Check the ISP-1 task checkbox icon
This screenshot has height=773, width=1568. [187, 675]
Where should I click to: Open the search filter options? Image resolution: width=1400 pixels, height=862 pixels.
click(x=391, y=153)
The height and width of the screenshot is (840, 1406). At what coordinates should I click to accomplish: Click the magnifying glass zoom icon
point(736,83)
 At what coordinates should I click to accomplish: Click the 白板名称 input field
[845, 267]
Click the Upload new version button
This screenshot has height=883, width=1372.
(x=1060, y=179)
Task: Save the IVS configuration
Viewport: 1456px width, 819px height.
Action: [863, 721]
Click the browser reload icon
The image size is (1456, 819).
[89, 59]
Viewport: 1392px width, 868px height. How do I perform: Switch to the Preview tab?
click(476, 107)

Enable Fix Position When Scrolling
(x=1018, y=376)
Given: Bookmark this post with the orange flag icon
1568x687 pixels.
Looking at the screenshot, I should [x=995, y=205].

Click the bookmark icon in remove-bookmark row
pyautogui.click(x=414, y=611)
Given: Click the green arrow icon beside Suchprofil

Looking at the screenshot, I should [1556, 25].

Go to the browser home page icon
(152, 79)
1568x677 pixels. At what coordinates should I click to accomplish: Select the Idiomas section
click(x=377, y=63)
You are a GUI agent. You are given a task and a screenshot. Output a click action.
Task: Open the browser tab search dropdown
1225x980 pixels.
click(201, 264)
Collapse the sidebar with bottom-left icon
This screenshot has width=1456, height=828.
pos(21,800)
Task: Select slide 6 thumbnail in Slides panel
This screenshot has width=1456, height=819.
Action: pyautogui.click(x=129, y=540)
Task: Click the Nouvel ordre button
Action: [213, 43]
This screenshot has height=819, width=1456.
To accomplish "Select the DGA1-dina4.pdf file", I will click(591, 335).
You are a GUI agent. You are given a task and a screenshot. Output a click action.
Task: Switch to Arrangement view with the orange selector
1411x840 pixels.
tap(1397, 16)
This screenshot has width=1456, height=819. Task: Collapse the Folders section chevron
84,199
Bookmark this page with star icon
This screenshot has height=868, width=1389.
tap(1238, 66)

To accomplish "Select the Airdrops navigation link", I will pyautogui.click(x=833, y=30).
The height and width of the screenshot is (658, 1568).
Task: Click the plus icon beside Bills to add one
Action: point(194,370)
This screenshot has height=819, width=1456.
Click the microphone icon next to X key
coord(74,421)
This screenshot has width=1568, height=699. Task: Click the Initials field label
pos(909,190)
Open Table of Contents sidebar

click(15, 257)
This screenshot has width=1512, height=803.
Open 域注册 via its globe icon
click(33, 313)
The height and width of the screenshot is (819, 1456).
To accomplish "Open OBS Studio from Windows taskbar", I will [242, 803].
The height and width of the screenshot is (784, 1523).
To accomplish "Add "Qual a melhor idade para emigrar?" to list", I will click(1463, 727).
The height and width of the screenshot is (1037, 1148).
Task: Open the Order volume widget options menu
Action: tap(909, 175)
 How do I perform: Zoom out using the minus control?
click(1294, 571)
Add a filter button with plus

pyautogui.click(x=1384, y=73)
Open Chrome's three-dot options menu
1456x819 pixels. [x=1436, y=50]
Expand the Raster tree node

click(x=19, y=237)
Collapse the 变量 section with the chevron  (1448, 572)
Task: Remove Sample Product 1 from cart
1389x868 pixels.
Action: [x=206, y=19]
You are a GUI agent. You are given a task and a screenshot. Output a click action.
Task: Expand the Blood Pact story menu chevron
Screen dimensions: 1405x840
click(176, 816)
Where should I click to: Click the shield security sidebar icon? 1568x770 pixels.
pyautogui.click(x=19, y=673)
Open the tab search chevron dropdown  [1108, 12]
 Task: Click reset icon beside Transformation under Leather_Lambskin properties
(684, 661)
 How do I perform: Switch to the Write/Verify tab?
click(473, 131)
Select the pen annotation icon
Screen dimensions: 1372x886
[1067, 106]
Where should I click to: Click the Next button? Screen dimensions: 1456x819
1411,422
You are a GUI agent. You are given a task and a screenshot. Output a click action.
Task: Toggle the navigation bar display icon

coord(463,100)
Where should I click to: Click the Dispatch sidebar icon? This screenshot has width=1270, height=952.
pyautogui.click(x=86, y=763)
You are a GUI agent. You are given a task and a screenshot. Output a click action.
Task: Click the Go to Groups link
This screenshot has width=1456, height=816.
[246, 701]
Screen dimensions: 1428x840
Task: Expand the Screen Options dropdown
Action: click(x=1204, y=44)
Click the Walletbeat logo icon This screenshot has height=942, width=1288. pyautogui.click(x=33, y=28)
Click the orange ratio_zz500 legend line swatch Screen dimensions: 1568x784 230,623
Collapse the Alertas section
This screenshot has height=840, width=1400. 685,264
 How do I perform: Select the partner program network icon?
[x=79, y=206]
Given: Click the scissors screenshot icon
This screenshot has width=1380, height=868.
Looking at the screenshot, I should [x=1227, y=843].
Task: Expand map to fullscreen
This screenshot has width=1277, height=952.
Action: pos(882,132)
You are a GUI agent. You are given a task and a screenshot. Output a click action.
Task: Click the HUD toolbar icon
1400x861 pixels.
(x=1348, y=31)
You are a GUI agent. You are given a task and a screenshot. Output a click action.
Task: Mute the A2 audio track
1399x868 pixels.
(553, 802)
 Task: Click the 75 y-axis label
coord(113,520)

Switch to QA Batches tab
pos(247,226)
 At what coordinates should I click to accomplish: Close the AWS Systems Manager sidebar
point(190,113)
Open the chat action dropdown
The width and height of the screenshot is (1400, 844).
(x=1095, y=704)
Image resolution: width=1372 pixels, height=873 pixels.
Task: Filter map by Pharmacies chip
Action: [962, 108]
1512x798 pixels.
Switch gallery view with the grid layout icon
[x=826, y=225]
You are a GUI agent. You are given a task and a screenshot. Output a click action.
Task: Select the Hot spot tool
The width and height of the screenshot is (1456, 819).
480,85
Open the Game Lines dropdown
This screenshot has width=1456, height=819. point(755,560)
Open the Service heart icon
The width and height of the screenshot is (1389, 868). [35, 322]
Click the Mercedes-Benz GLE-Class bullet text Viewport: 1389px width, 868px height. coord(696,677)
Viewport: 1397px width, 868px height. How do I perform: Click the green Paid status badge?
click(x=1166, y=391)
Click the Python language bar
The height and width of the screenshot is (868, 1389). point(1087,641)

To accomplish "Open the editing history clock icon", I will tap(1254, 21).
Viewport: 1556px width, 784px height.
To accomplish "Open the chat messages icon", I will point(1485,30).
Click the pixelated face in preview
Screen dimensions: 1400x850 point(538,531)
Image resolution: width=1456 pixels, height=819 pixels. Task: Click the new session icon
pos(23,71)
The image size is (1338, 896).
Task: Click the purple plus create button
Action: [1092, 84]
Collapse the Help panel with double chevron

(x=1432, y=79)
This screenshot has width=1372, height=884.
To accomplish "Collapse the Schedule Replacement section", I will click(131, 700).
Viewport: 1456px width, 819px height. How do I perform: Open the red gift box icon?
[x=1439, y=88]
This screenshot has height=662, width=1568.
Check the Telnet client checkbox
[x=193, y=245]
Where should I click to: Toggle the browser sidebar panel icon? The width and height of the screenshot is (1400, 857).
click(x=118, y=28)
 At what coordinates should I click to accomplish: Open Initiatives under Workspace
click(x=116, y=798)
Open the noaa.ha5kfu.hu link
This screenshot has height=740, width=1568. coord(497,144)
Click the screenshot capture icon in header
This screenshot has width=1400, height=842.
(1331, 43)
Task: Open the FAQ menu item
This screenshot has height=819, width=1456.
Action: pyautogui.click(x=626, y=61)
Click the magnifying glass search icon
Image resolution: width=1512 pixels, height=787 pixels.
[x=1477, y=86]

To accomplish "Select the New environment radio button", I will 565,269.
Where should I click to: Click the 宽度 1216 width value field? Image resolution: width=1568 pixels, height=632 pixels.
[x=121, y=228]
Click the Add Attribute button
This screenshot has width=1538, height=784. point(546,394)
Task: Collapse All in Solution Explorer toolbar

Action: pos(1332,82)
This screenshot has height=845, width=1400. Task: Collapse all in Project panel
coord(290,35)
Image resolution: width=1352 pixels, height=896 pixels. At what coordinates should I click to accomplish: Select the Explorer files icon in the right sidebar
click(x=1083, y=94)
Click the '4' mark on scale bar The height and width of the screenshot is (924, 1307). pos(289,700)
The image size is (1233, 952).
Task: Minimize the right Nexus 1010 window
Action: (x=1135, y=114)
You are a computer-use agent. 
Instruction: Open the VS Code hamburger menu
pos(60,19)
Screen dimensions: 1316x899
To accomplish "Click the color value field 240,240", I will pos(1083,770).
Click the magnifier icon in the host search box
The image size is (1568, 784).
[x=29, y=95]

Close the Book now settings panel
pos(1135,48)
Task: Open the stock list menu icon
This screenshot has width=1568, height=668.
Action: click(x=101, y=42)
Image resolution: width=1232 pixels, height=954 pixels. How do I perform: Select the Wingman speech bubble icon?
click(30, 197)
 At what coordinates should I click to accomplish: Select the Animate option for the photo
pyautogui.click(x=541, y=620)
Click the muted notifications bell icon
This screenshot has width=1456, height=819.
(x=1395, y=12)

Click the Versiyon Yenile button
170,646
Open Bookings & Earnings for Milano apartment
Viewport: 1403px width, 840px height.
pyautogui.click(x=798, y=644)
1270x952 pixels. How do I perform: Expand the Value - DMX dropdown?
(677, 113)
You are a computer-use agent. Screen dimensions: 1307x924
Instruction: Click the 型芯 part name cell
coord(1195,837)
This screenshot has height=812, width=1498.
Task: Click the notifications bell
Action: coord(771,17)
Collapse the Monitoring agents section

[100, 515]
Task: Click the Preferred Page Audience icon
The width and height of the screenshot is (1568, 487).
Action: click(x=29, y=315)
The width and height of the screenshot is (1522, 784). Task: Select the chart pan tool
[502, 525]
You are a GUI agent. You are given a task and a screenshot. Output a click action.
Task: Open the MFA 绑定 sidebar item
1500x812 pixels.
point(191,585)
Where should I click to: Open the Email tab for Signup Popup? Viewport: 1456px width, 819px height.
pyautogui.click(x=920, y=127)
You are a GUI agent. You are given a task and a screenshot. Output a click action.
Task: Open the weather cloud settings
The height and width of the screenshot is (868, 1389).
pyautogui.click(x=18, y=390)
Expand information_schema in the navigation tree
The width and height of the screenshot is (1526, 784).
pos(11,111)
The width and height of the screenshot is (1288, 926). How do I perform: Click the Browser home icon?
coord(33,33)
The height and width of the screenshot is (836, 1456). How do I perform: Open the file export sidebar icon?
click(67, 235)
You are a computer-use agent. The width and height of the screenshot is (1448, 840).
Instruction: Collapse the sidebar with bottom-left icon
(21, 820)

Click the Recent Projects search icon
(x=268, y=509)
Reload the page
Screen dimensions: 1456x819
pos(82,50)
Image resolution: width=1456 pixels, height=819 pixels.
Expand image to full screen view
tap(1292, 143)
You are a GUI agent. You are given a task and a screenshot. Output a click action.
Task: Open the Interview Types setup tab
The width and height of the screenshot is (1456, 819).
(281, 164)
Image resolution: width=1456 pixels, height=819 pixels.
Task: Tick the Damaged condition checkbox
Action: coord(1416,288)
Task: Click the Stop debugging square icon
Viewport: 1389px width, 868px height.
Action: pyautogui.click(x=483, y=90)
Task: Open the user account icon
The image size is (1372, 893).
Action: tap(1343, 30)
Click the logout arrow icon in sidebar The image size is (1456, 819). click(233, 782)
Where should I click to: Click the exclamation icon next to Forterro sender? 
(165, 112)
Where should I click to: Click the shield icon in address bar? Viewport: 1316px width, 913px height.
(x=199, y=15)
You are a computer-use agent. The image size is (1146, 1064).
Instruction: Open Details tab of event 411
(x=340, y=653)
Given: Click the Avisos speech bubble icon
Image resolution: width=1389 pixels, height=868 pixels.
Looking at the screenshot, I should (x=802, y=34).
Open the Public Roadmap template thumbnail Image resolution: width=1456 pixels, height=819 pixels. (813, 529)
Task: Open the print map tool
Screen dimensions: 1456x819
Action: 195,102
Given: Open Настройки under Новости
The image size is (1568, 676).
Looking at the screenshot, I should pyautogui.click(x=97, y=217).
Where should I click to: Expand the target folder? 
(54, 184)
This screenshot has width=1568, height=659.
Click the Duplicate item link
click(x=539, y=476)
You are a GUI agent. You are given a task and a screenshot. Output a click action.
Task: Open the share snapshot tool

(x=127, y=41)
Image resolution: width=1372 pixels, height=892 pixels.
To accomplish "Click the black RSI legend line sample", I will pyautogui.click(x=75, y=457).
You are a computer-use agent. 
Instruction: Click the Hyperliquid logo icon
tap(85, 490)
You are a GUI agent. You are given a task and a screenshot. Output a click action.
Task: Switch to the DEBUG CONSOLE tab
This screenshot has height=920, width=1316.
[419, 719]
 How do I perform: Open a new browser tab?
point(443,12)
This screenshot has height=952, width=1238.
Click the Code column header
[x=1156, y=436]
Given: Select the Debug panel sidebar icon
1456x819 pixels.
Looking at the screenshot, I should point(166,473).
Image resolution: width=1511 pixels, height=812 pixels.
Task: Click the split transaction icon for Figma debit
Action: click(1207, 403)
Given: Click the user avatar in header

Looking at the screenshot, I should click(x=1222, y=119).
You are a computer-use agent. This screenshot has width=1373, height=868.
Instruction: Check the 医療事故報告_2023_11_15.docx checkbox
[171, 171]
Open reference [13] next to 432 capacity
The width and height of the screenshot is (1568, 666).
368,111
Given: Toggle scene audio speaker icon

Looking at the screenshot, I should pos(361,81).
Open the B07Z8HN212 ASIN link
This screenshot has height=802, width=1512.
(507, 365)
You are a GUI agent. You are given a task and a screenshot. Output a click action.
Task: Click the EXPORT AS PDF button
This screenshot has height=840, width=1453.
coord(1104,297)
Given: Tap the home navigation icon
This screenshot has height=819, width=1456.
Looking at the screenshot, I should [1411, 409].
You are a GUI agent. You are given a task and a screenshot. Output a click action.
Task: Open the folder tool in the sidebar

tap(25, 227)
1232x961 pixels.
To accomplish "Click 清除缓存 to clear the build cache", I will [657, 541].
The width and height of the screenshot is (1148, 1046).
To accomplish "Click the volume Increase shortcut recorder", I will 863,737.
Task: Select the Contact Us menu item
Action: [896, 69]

========

**To do**: In the material above, locate the line containing "Task: Expand the Blood" and the line containing "Open the tab". Transcribe exactly those two lines and every line between them, and nothing more.

**Response for this exercise**:
Task: Expand the Blood Pact story menu chevron
Screen dimensions: 1405x840
click(176, 816)
Where should I click to: Click the shield security sidebar icon? 1568x770 pixels.
pyautogui.click(x=19, y=673)
Open the tab search chevron dropdown  [1108, 12]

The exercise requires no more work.